**EXERCISE OBJECTIVE:** Beginning with the line that holds "Where should I" and finishing with the line that holds "Click the Refresh button", repeat the listing exactly, leaving every picture out.

**EXTRACTED MATERIAL:**
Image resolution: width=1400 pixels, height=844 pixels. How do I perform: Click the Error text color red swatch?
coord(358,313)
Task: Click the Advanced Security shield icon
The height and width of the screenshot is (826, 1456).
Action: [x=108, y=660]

* * *

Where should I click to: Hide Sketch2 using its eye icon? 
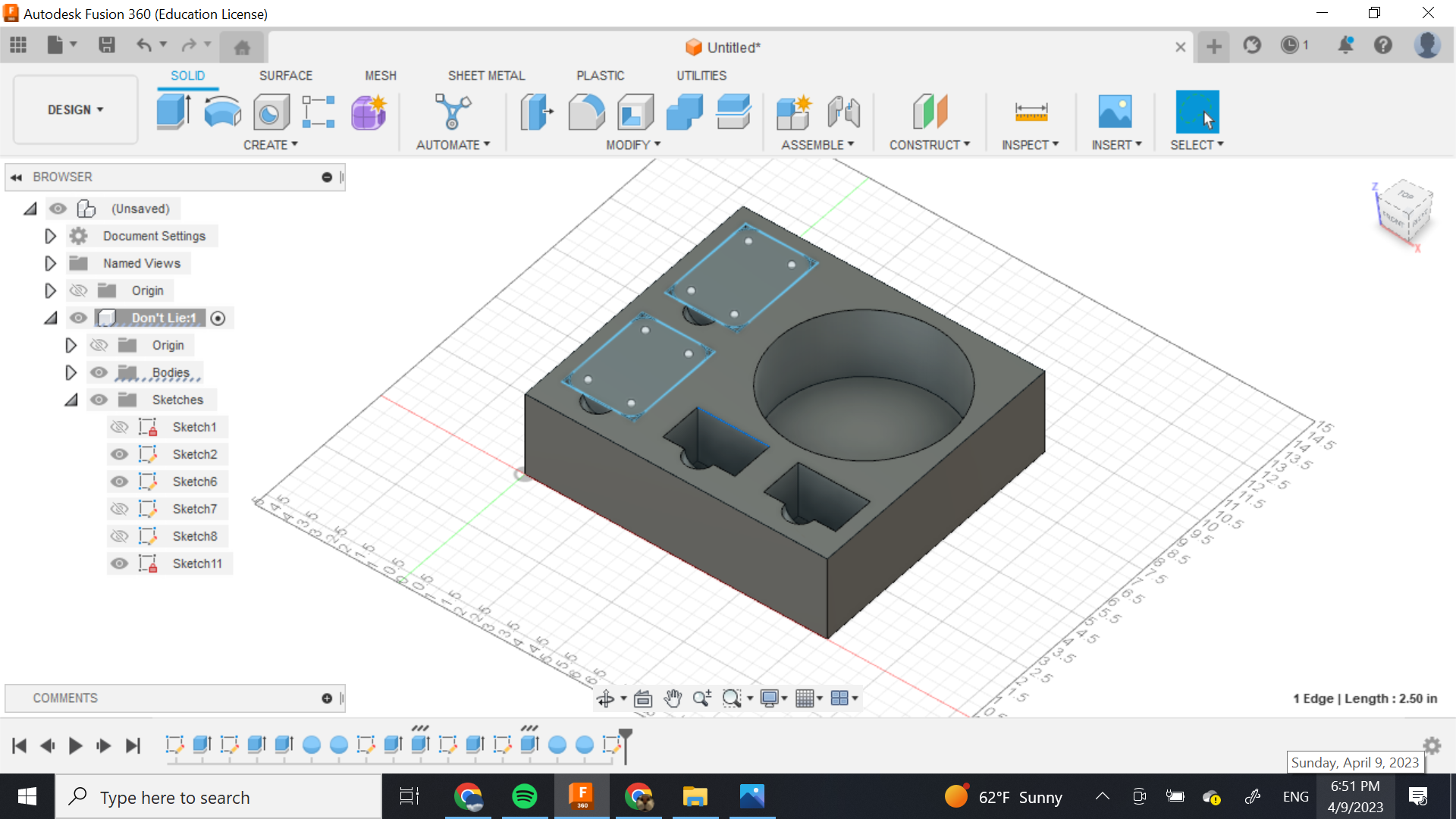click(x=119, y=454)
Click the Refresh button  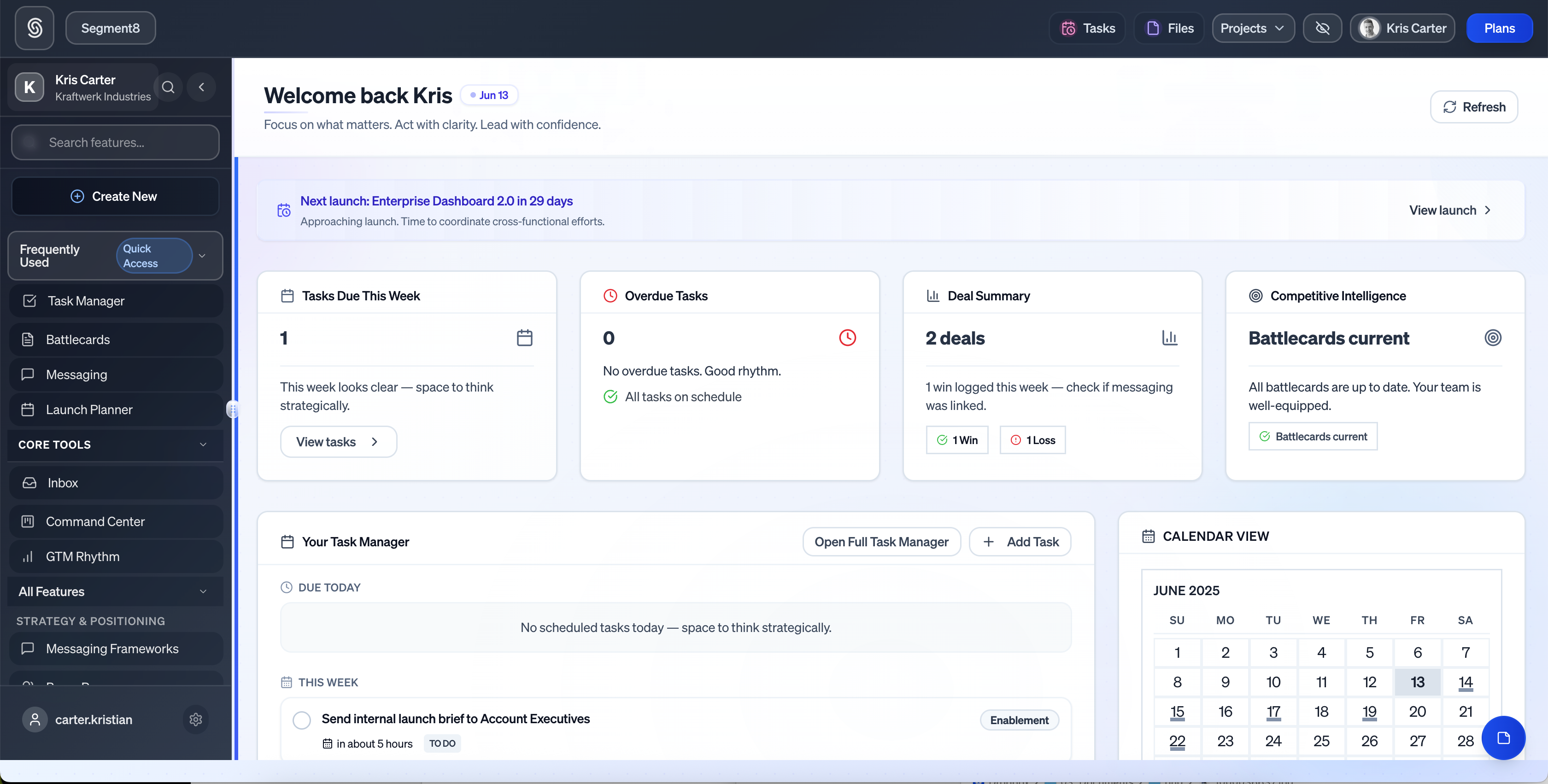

**EXERCISE RESULT:**
Where should I click to: Hide Sketch2 using its eye icon? 
click(x=119, y=454)
Click the Refresh button  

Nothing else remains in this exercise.